Con la fine della dinastia della famiglia dei Medici, avvenuta nel 1737, dopo la morte di Gian Gastone Medici, si aprì un grosso problema sulla fine delle collezioni degli Uffizi. Oculatamente, Anna Maria Ludovica, la sorella di Gian Gastone, stipulò una convenzione con la dinastia dei Lorena. Si impegnava a cedere tutte le collezioni ai Lorena, con la clausola che le opere rimanessero a Firenze, inalienabili, escludendo così i pericoli di frazionamento e dispersione in altri luoghi. Il patto fu rispettato dai Lorena, tanto che oggi possiamo ammirare la Galleria degli Uffizi con tutte le sue opere d’arte. Purtroppo non avvenne altrettanto per le collezioni di Mantova e di Urbino.

Superato l’incendio, del 1762, che distrusse il corridoio orientale, anche se soltanto in parte, nel 1769, la Galleria fu aperta al pubblico, grazie a Pietro Leopoldo di Lorena. Per questo motivo, venne attivato un nuovo ingresso, ideato dall’architetto Zanobi del Rosso, e la direzione degli Uffizi fu affidata a Giuseppe Pelli Bencivenni. La nuova situazione comportò anche un ripensamento generale di tutte le collezioni del museo e delle loro esposizioni. Ripensamento che fu affidato all’illuminista Luigi Lanzi, che riorganizzò le esposizioni seguendo un principio razionalistico e pedagogico. Per razionalità, il Lanzi fece rimuovere dal museo l’armeria, traslò la collezione degli strumenti scientifici nella Specola e vendette la raccolta di maioliche. Tutto questo per concentrare la Galleria sulle opere d’arte. Le arti minori vennero, però, sottovalutate.

Nel 1779, giunse da Villa Medici a Roma, Niobe e i suoi figli. L’opera, insieme ad altre sculture antiche, fu inserita nell’omonima Sala della Niobe, realizzata da Gaspare Maria Paletti. Nel 1793, fu eseguito uno scambio tra gli Uffizi e la Galleria Imperiale di Vienna. Alcune produzioni fiorentine appartenenti ai secoli XVI e XVII, lasciarono l’Italia. Tra queste i lavori di  Fra Bartolomeo. In compenso arrivarono a Firenze quadri di Tiziano, Giovanni Bellini, Giorgione e Dürer.

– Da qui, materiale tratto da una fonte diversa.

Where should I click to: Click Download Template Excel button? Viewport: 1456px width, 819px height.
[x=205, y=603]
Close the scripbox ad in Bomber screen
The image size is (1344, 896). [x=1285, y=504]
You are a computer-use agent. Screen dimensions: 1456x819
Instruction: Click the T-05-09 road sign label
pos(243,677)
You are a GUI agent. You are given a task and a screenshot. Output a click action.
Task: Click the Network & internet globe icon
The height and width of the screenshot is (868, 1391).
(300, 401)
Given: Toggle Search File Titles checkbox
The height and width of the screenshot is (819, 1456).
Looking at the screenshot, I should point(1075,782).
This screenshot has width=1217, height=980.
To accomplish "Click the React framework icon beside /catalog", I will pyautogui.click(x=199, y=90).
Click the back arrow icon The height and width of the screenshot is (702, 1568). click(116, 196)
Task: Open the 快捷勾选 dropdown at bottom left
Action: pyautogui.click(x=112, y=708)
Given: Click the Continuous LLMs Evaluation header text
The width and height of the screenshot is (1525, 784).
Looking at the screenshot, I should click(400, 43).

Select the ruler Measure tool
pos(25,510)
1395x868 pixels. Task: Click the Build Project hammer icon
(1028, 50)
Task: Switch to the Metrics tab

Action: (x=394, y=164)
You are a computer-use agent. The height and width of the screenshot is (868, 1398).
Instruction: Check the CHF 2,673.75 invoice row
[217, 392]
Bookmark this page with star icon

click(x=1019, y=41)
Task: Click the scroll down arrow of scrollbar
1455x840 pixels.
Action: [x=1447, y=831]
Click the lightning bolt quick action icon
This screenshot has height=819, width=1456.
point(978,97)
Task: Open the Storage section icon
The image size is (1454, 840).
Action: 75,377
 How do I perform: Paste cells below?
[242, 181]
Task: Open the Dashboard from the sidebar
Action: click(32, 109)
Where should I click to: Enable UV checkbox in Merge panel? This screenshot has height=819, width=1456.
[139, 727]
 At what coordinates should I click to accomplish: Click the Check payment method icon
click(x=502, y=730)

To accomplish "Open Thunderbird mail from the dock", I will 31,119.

Le 28 statue di marmo presenti nelle nicchie dei pilastri esterni, che raffigurano persone toscane importanti, che vanno dal Medioevo all’Ottocento, furono inserite nella prima metà del XIX secolo. Con l’Unità d’Italia ed il trasferimento della capitale a Firenze, il Senato si riunì più volte proprio nel Teatro mediceo degli Uffizi (tra i senatori anche il Manzoni). Il Teatro fu eliminato nel 1889. Alla fine dell’Ottocento, alcune opere lasciarono la Galleria a favore del Museo del Bargello (statue rinascimentali) e del Museo Archeologico (statue etrusche). Con una ristrutturazione di Mariano Falcini, nel 1866 trovarono sede nel palazzo le Regie Poste. Oggi l’area è utilizzata per delle esposizioni a rotazione di materiale dei depositi.

All’inizio del 1900, si iniziarono ad acquistare opere da istituti religiosi, come il Trittico Portinari (dalla chiesa di Sant’Egidio) e la quadreria appartenente all’arcispedale di Santa Maria Nuova, L’area dei due piani ricavati dalla soppressione del Teatro mediceo, fu oggetto, nel 1956, di restauri ed allestimento da parte di illustri architetti del calibro di Giovanni Michelucci, Carlo Scarpa, Ignazio Gardella. Nel 1969 è stata acquistata la Collezione Contini Bonacossi.

Con lo spostamento dell’Archivio di Stato, il primo piano è tornato a disposizione della Galleria. Oggi è occupato dall’esposizione di opere del Seicento (anche con dipinti di Caravaggio), e da mostre temporanee di grande richiamo.